El IFE, en asociación con el CIDE, recién presentaron un estudio de cultura y comportamiento electoral relativo a los comicios del año pasado. Se trata de una encuesta poselectoral dirigida por Rosario Aguilar y Ulises Beltrán, colegas del CIDE, que se agrega a una serie que viene desde 1997 e integra elementos comparativos con el resto del mundo. Un primer hallazgo, por demás lógico, es que la satisfacción con la democracia crece mientras ésta prevalece más tiempo. Así, los países de la primera ola democrática (de acuerdo con el enfoque de Samuel Huntington), presentan un índice de satisfacción de 3.7, los de la segunda ola, de 3.4 y los de la tercera (donde se incluye México), de 2.8. Es natural que la novedad y deficiencias de las democracias incipientes, así como las desproporcionadas expectativas al instaurarse un régimen democrático, se traduzcan en una mayor insatisfacción con la propia democracia. Pero con el tiempo, eso cambia para bien.
En el caso mexicano, el máximo de satisfacción con la democracia se registró en el año 2000 (58 %, frente a 37 % que estaba poco o nada satisfecho). Evidentemente, eso respondió a la primera alternancia y las expectativas que despertó el gobierno de Vicente Fox. Pero el indicador cayó en poco tiempo; en 2003, quienes se mostraban satisfechos ya sólo eran 32 %. Iniciaba la decepción democrática que tiende a pasar factura en las urnas al partido gobernante, que supuestamente profundizaría en la democratización. Eso explica seguramente la caída del PAN en ese año. En 2006 hay una mejora de 43 % (que se mantiene en 2009) pero en 2012 cae a 27%, el punto más bajo de la serie (y que ayuda a explicar la estrepitosa derrota del PAN). La decepción con la democracia había llegado a su máxima expresión. Habrá que ver lo que sucede en este sexenio con ese indicador.
Con la percepción sobre la limpieza de las elecciones sucede algo parecido; crece conforme se consolida la democracia. Los países de la tercera ola muestran un índice de 3.6, mientras que los de la primera ola registran 4.3. La relativa desconfianza que todavía hay en México sobre los comicios corresponde a su condición de país de tercera ola. Pero de una elección a otra sí se registran cambios. De nuevo, el punto máximo de confianza se registró en 2000, por obvias razones: 3.9. Cayó a 3.3 en 2006, también por razones obvias, y ese mismo índice se registra en 2012, pero aquí no me parece tan obvia la explicación; la distancia que hubo entre primero y segundo lugar fue de casi siete puntos (que contrasta con el 5.6% de 2006) lo que despejaría dudas sobre quién ganó legítimamente, pese a las inequidades registradas. De hecho, las condiciones electorales fueron muy parecidas a las del año 2000. Lo que habla de impacto que llega a tener en la opinión pública (o parte de ésta) el hecho de que el segundo lugar no reconozca el resultado y reclame fraude, poniendo lupa en las inequidades detectadas y maximizándolas artificialmente (y creídas acríticamente por sus seguidores). Inequidades que también se registraron en 2000; pero entonces el segundo lugar aceptó el veredicto el mismo día. Si lo que busca Andrés Manuel López Obrador al desconocer elección tras elección es mancharla frente a la opinión pública, lo consigue (aunque con ello también busca mantener vivo el liderazgo frente a sus seguidores).

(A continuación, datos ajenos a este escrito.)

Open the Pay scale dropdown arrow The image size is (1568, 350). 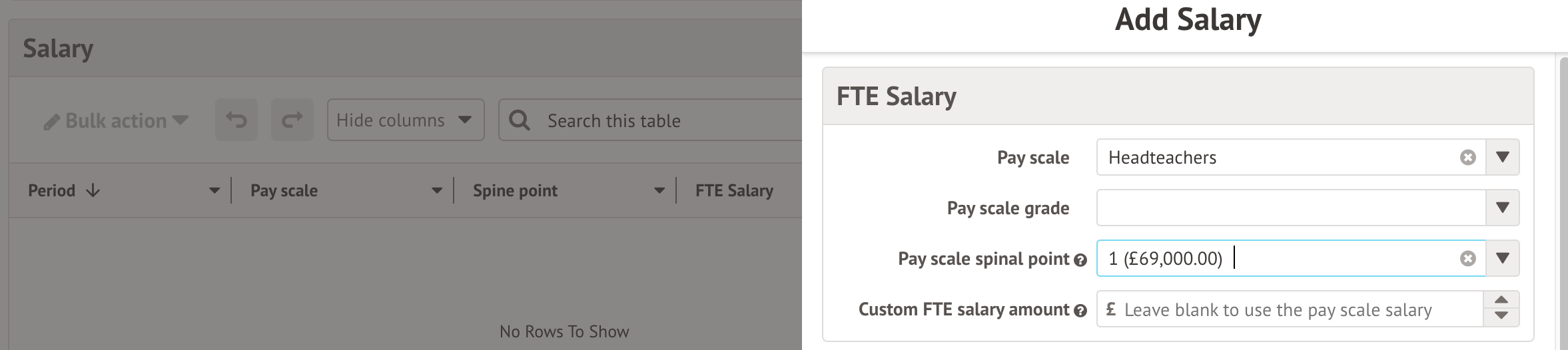point(1502,158)
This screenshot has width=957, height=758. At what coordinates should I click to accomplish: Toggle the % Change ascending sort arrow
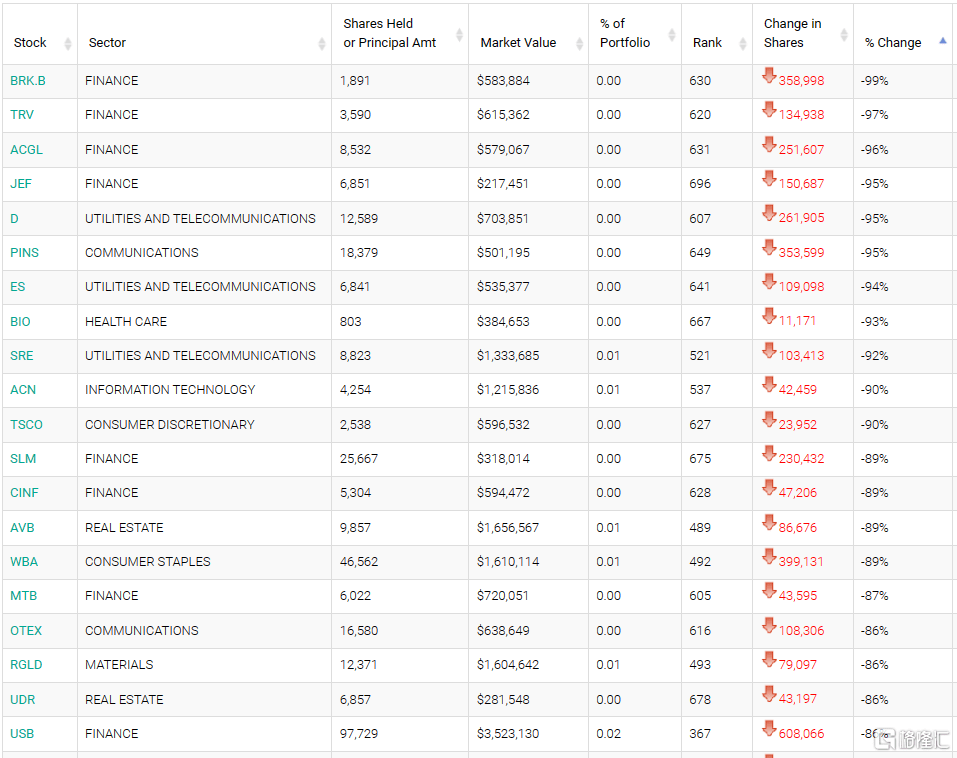[x=942, y=42]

Y al preguntar qué vía se prefiere para incidir sobre las decisiones del gobierno y la clase política, 75 % responde que las elecciones frente al 15 % que privilegia manifestaciones y protestas. En una democracia se aceptan ambas vías, pero suelen ser pequeños grupos, normalmente con menor confianza en las elecciones e instituciones en general, quienes prefieren la vía más contestataria y directa de presión. Desde luego, una democracia acepta ambas vías de incidencia y participación; la electoral y las manifestaciones callejeras, siempre y cuando estas últimas se expresen dentro de la legalidad y sin afectar derechos de terceros. De lo contrario, los países democráticos que no tienen un trauma del 68 aplican la fuerza pública de manera legítima, y a veces con una gran rudeza, sin que se considere represión autoritaria. Se trata simplemente de mantener y fortalecer el Estado de Derecho y la vía institucional para la participación política.